Negli ultimi vent’anni è stata posta un’enfasi crescente sull’importanza di una chiara formulazione delle diverse tecniche terapeutiche e sullo sviluppo di una sistematizzazione manualistica dei modelli di intervento. Questa enfasi è stata in parte determinata, oltre che dal bisogno di confronto scientifico, dalle politiche delle compagnie assicurative che, nel contesto anglosassone, richiedono che un determinato trattamento sia inserito in una lista delle psicoterapie empiricamente validate perché possano essere rimborsate. Diventa importante, dunque, stabilire chiaramente cosa si fa, come lo si fa, e se quello che si fa è efficace. Ovvero un certo modello teorico-clinico deve mostrare la sua efficacia in termini di outcome (efficacy), e deve mostrare che nella pratica reale “fa quello che dice” (effectiveness).

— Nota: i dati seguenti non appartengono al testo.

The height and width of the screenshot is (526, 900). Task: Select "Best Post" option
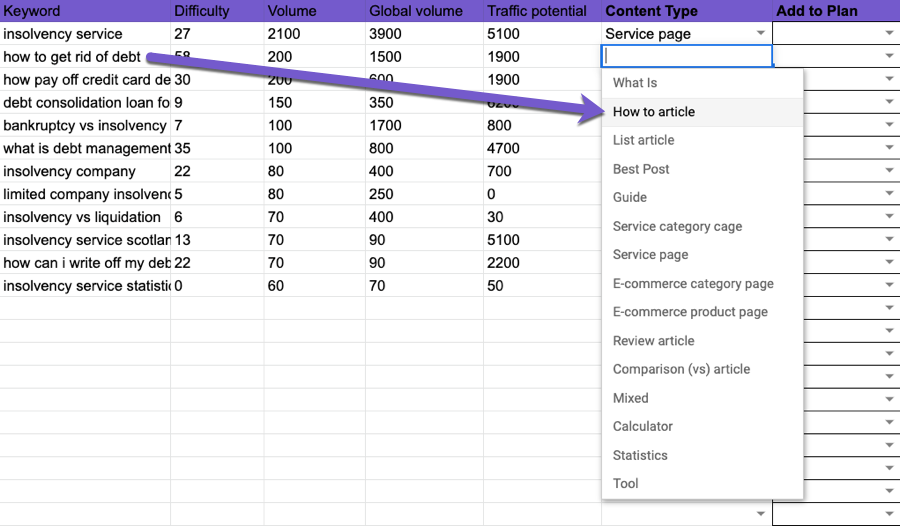tap(641, 169)
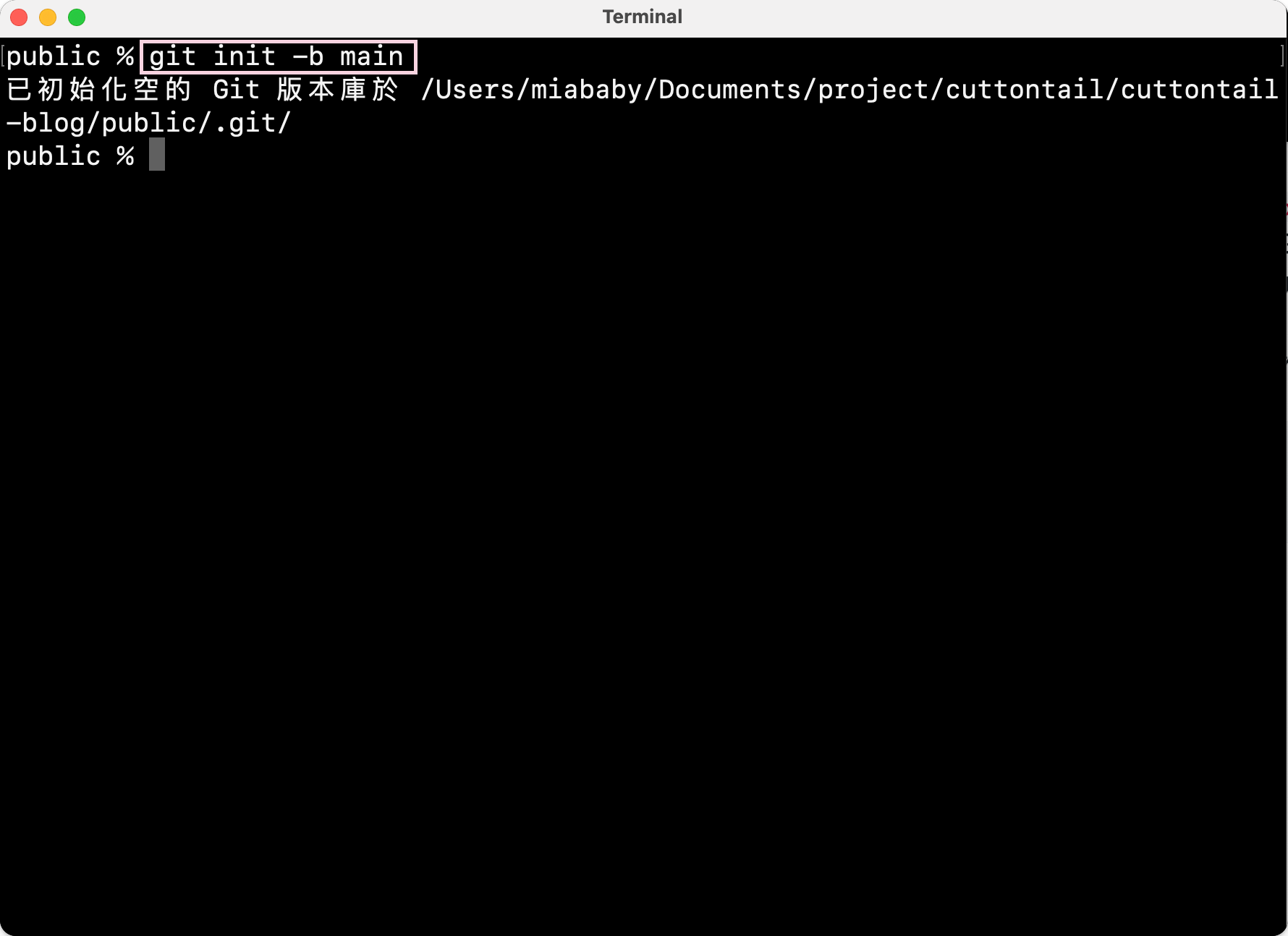
Task: Click /Users/miababy in the path output
Action: pos(532,90)
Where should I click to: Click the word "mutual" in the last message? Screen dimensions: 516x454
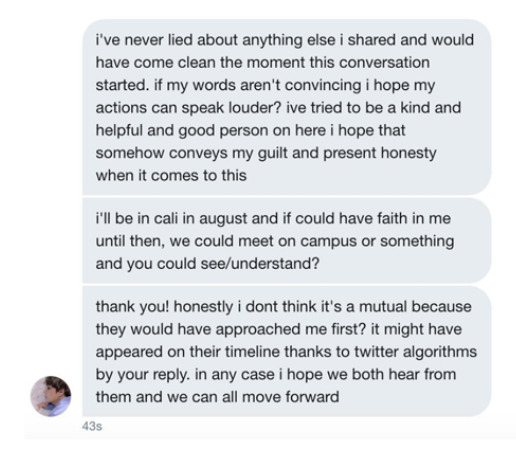point(383,306)
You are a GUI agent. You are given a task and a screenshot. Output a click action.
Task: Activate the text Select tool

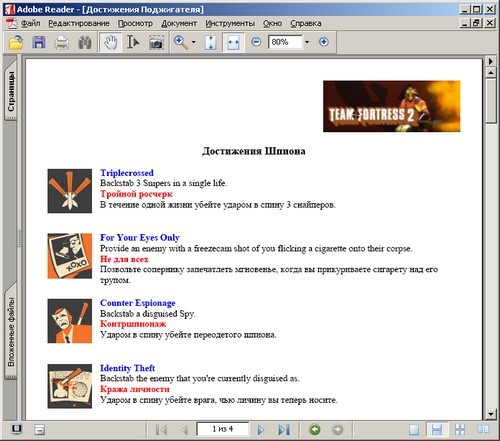[x=133, y=42]
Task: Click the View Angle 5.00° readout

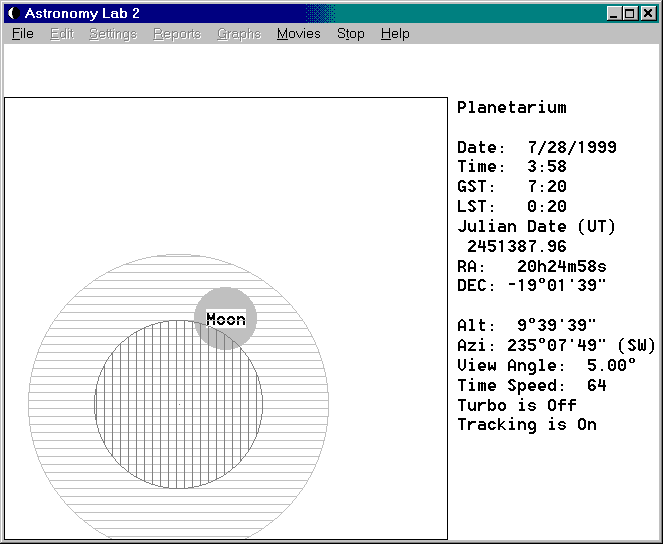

Questo tema diventa particolarmente rilevante per il trattamento del disturbo borderline di personalità (BPD), a causa dell’elevato livello di drop out e dell’elevato costo sociale che questi pazienti implicano.
Nella revisione della letteratura dell’articolo di Madeddu et al. vengono presentanti in modo articolato i quattro modelli che si sono maggiormente confrontati con la ricerca empirica e con il problema della validità empirica. Perché un trattamento possa essere considerato “empiricamente validato” bisogna che ne venga dimostrata l’efficacia in (almeno due indipendenti) studi sperimentali randomizzati e controllati (Randomized Control Trials, RCTs), che hanno cioè un’elevata validità interna e che quindi soddisfano precisi criteri di rigore metodologico.
I quattro modelli presi in considerazione in questo articolo sono: il Mentalization Based Treatment (MBT) che fa capo al modello teorico di Fonagy e Bateman; la Transference Focused Psychotherapy (TFP) che si rifà al modello di Kernberg e del gruppo del Personality Disorders Institute della Cornell University; la Dialectical Behavior Therapy (DBT) di Linehan; e infine, la Schema Focused Therapy (SFT) di Young, Klosko e Weishar.
Questi quattro modelli, pur nelle sostanziali differenze sia nelle tecniche di trattamento sia nel modo di concepire il disturbo borderline, hanno alcuni importanti punti in comune: sono tutti manualizzati, sono ben strutturati, hanno una forte coerenza teorica, sono relativamente a lungo termine, hanno un focus definito e il terapeuta svolge un ruolo attivo durante tutto il trattamento.
Gli AA passano in rassegna i quattro modelli attraverso una review critica degli studi empirici che, a partire dal 1991 ad oggi, ne hanno analizzato l’efficacia basandosi su alcuni parametri di outcome: la disregolazione emotiva, la mentalizzazione e la stabilità dei risultati nel tempo. Sulla base di questi studi gli AA osservano che “rifacendosi ai criteri dall’American Psychiatric Association si può affermare che la superiorità empiricamente dimostrata rispetto al Treatment As Usual (TAU) o ad altre forme di psicoterapia, le sperimentazioni tutte condotte utilizzando i rispettivi manuali, le caratteristiche del campione sempre ben specificate e gli  effetti dimostrati da più di un gruppo di ricerca permettono di definire TFP, DBT e SFT trattamenti ben consolidati per il BPD.
I risultati più consolidati riguardano soprattutto l’area dei comportamenti autolesivi e dei comportamenti suicidari e parasuicidari, mentre solo la TFP si è dimostrata in grado di aumentare il livello di funzione riflessiva (considerata la variabile operazionalizzata del costrutto ‘mentalizzazione’). Rimane invece ancora un punto interrogativo sull’MBT che soddisfa tutti i precedenti criteri dell’American Psychiatric Association eccetto uno, essendo i suoi effetti dimostrati soltanto dal gruppo di ricerca che fa capo agli ideatori stessi del trattamento. Per questo motivo, il trattamento di Bateman e Fonagy può essere definito probabilmente efficace per il BPD” (p.207).